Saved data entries

::::

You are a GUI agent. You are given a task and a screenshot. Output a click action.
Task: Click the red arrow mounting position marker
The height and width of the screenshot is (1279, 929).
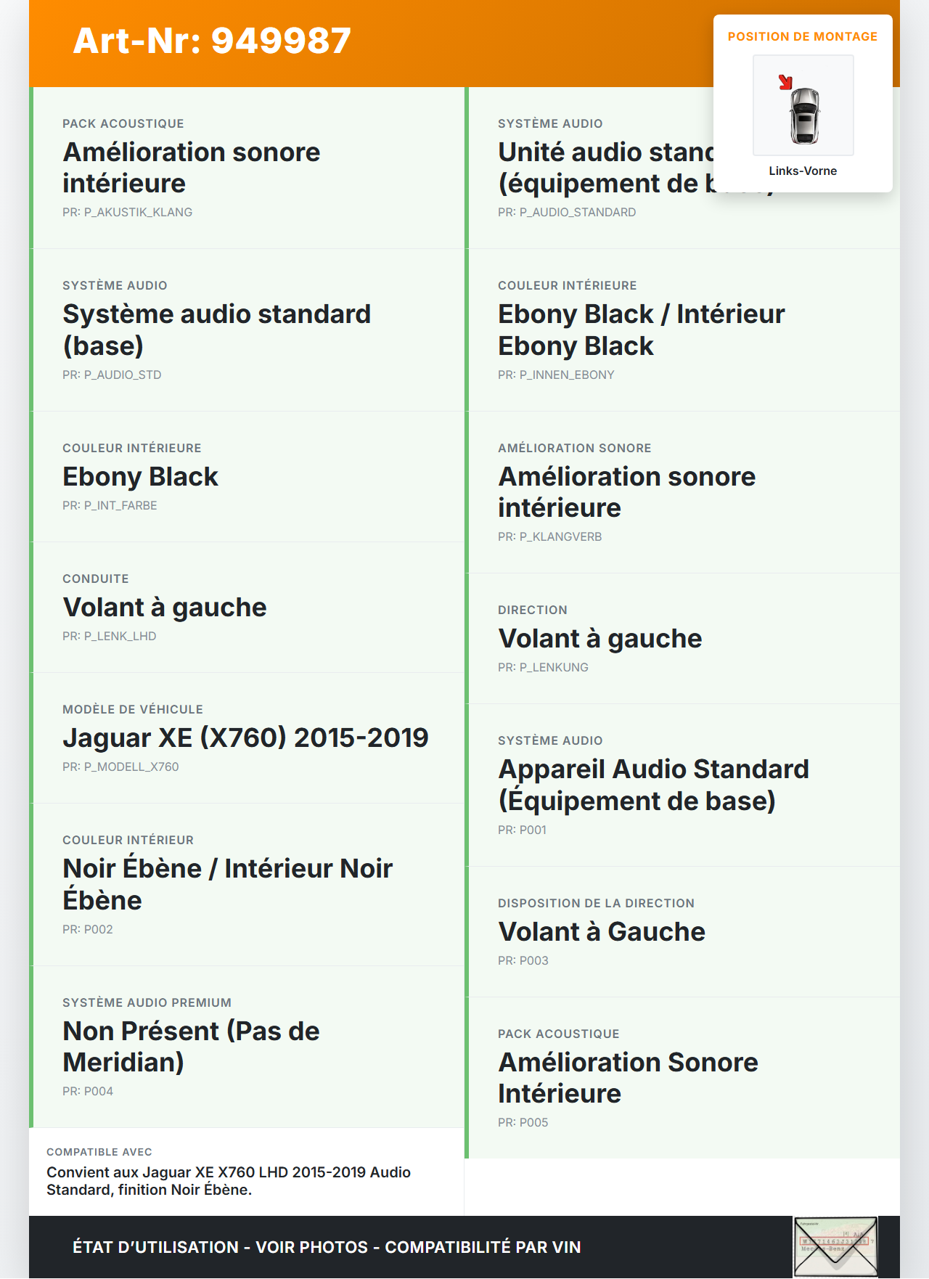point(785,82)
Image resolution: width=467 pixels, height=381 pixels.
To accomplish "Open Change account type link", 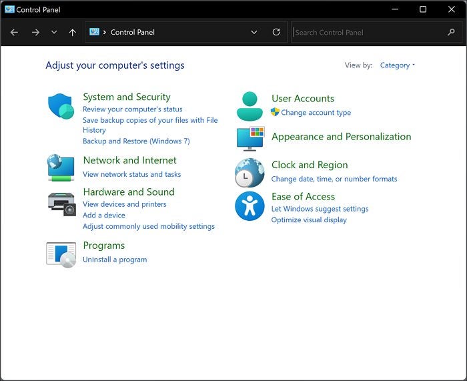I will [x=316, y=113].
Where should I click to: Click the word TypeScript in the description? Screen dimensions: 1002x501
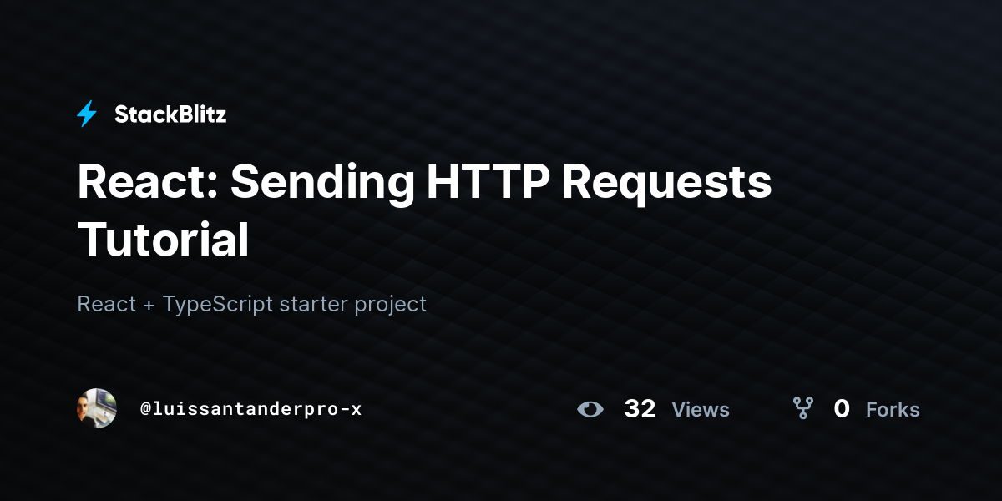point(218,304)
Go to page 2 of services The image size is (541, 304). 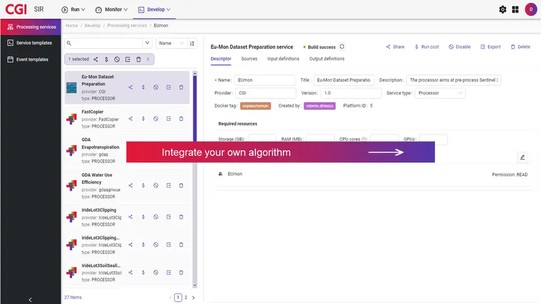[x=186, y=297]

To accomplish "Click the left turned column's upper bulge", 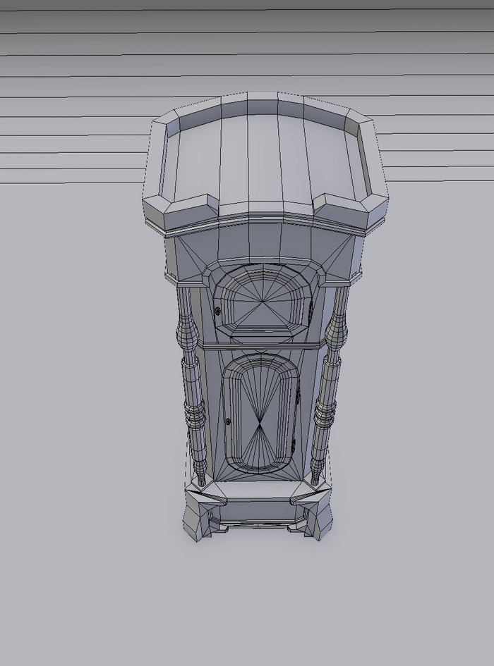I will tap(187, 330).
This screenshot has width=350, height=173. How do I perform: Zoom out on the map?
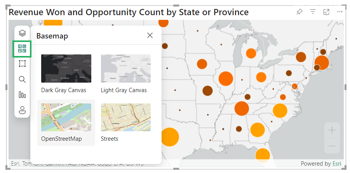[x=332, y=145]
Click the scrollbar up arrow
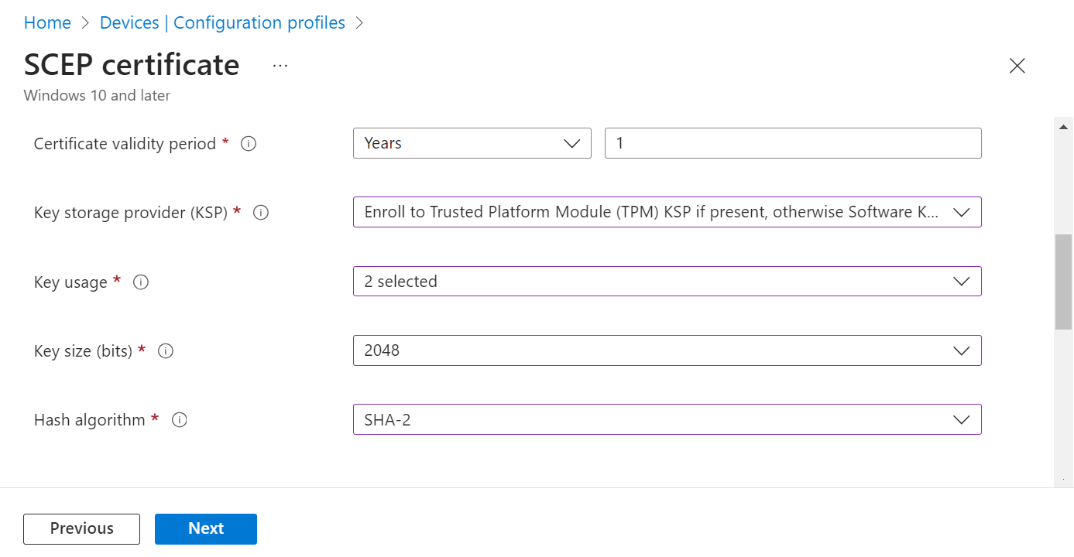Screen dimensions: 1074x557 click(x=1063, y=127)

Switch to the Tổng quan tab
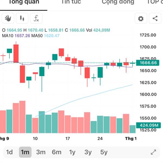[24, 2]
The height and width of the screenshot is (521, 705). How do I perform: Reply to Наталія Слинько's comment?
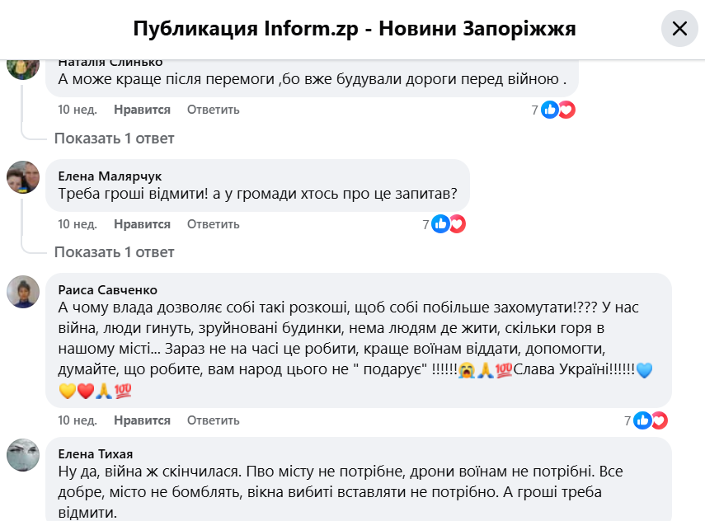click(x=213, y=110)
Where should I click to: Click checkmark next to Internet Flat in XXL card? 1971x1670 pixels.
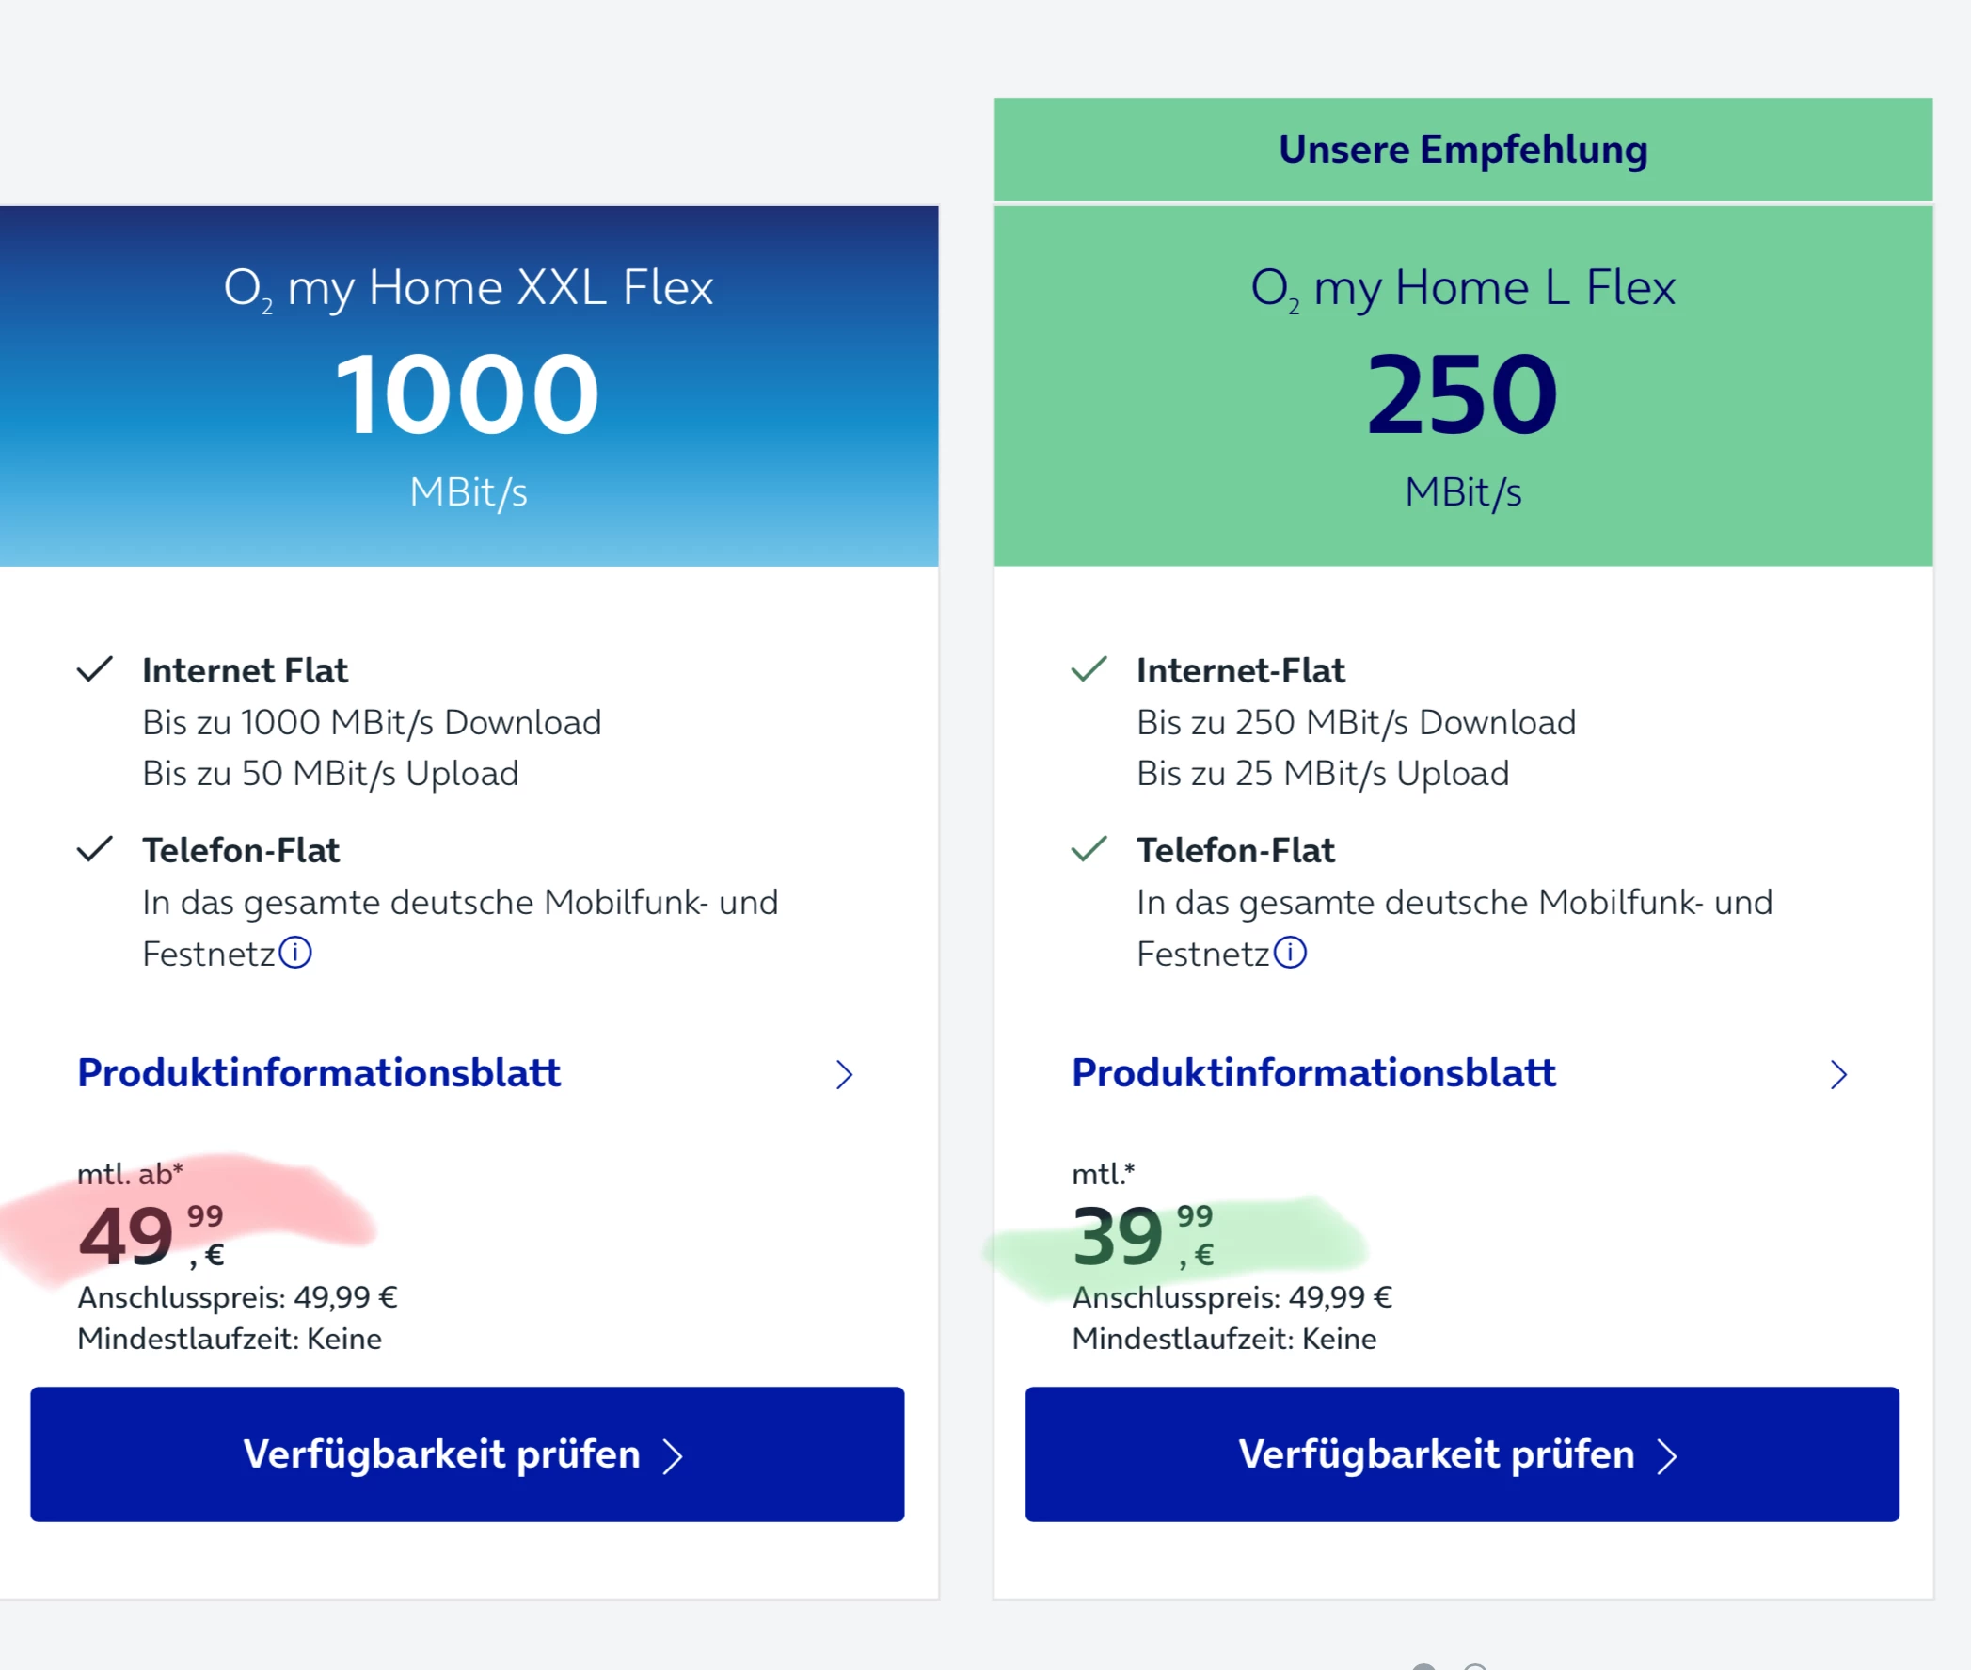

::::

Return all lines from the data above with "pixels" in them.

> Exercise solution
Image resolution: width=467 pixels, height=381 pixels.
Where should I click to: Click checkmark next to Internet Flat in XXL card? 1971x1670 pixels.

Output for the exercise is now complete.